Required action: Word for word, restate the lines of the listing from the one that holds "You are a computer-use agent." through the very last line, and nothing more.

Source information:
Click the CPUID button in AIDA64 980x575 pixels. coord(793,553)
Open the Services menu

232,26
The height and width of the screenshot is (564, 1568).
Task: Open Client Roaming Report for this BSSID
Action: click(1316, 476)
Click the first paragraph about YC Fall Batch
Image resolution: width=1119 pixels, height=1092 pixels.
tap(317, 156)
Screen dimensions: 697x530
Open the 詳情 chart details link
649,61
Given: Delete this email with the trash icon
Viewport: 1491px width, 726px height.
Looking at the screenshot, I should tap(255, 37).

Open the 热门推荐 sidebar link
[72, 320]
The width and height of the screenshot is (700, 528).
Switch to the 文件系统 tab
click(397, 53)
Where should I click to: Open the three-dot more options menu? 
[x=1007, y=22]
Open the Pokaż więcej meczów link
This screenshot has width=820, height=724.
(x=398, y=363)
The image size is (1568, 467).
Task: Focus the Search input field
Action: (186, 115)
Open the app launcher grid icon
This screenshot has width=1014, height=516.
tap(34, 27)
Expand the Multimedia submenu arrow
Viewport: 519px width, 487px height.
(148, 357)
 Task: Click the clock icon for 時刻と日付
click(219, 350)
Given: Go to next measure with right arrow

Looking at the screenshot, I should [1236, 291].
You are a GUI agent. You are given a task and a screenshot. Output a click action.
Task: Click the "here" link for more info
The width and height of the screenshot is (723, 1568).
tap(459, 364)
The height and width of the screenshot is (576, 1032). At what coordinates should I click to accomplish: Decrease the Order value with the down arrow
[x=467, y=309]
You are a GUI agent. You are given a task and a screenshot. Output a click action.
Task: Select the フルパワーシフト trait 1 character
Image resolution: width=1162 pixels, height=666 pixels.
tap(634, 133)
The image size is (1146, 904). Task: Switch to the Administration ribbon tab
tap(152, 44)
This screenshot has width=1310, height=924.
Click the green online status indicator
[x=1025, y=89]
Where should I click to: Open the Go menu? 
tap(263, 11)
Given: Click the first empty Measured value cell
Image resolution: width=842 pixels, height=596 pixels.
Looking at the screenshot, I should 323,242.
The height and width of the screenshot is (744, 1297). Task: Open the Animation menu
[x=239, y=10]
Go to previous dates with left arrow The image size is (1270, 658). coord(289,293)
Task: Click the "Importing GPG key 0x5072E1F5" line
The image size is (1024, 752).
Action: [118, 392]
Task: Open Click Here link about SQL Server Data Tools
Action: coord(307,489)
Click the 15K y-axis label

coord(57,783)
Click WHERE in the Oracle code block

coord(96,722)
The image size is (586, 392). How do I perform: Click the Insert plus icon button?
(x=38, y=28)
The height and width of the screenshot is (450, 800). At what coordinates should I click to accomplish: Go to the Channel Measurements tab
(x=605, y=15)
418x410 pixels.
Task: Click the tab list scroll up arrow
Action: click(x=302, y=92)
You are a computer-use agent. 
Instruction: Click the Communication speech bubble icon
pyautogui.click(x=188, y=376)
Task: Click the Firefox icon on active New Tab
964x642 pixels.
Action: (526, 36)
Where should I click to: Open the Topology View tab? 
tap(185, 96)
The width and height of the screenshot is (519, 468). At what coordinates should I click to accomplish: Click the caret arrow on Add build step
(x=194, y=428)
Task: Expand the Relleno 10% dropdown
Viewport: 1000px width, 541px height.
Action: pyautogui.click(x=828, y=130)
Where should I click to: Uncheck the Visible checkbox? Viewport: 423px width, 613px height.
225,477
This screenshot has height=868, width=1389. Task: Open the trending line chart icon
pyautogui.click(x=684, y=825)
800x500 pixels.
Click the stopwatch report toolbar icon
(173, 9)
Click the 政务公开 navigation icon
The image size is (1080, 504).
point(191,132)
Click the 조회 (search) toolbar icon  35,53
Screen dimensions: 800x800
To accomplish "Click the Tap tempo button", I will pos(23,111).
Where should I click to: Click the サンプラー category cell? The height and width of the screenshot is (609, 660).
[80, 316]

Final answer:
You are a computer-use agent. 
Instruction: Click the Communication speech bubble icon
pyautogui.click(x=188, y=376)
Task: Click the Firefox icon on active New Tab
964x642 pixels.
Action: (526, 36)
Where should I click to: Open the Topology View tab? 
tap(185, 96)
The width and height of the screenshot is (519, 468). At what coordinates should I click to accomplish: Click the caret arrow on Add build step
(x=194, y=428)
Task: Expand the Relleno 10% dropdown
Viewport: 1000px width, 541px height.
Action: pyautogui.click(x=828, y=130)
Where should I click to: Uncheck the Visible checkbox? Viewport: 423px width, 613px height.
225,477
This screenshot has height=868, width=1389. Task: Open the trending line chart icon
pyautogui.click(x=684, y=825)
800x500 pixels.
Click the stopwatch report toolbar icon
(173, 9)
Click the 政务公开 navigation icon
The image size is (1080, 504).
point(191,132)
Click the 조회 (search) toolbar icon  35,53
Screen dimensions: 800x800
To accomplish "Click the Tap tempo button", I will pos(23,111).
Where should I click to: Click the サンプラー category cell? The height and width of the screenshot is (609, 660).
[80, 316]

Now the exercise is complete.